Le ministre de l’éducation, Antoine Augustin, a enterré le protocole d’accord signé le 2 mai 2013 entre le MENFP et l’École Normale Supérieure (ENS). Une décision explosive, prise par simple note interne, qui secoue profondément la communauté éducative et soulève un tollé. Beaucoup y voient un passage en force aux lourdes conséquences pour les étudiants concernés.
Le Conseil de direction de l’ENS parle sans détour d’un non-sens juridique. Sa note de position pointe une confusion flagrante entre « dénonciation » et « caducité » du protocole — deux notions aux implications juridiques distinctes. Pour plusieurs observateurs, cette approximation fragilise la validité même de la décision et jette un doute sérieux sur la rigueur administrative du ministère.
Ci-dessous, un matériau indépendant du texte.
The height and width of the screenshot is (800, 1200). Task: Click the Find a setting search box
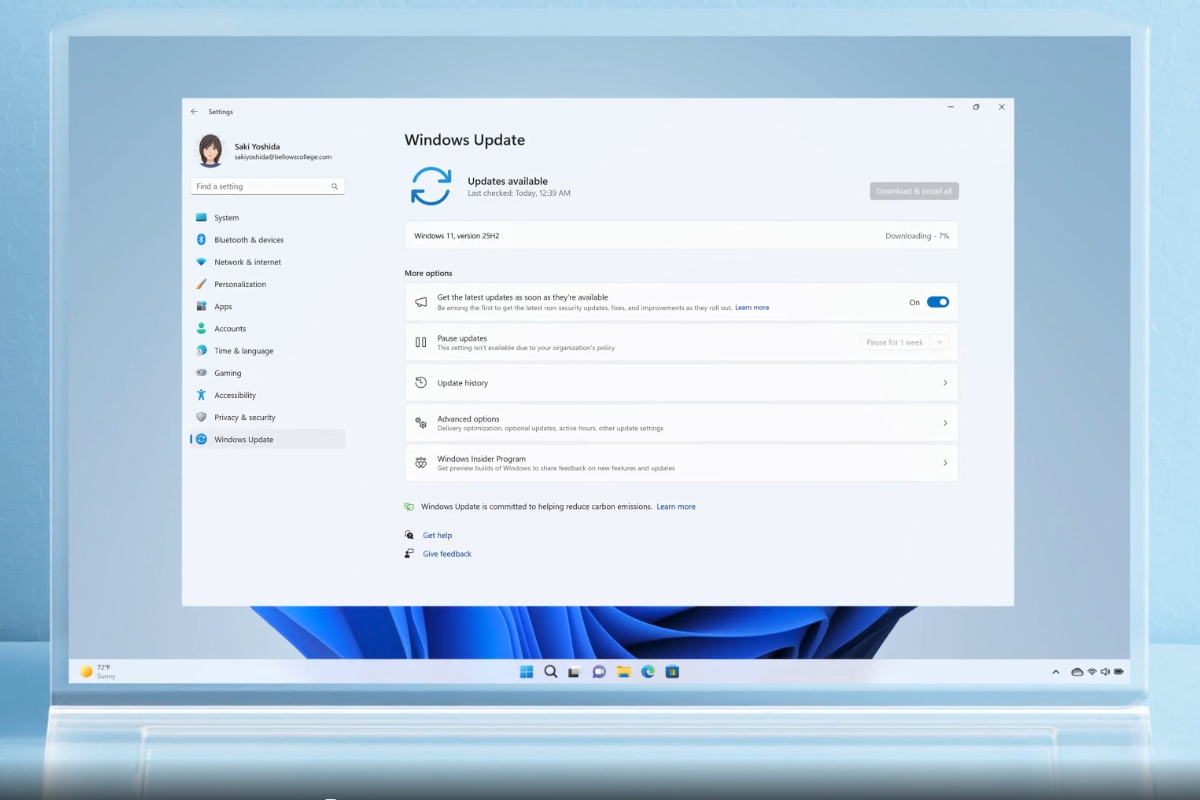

Plus troublant encore, cette initiative semblerait aller à l’encontre de l’article 7 du protocole, pourtant consolidé par un acte publié au journal officiel en septembre 2014. Peut-on effacer d’un trait de plume un engagement formalisé et renforcé par publication officielle ? La question interpelle et exige des réponses claires.
Au-delà de la controverse, c’est la stabilité des engagements de l’État et la confiance des étudiants envers les institutions qui sont en jeu. Quand les règles semblent mouvantes, tout le système vacille. Face à l’indignation grandissante, une explication transparente et juridiquement solide ne relève plus du choix, mais de l’obligation.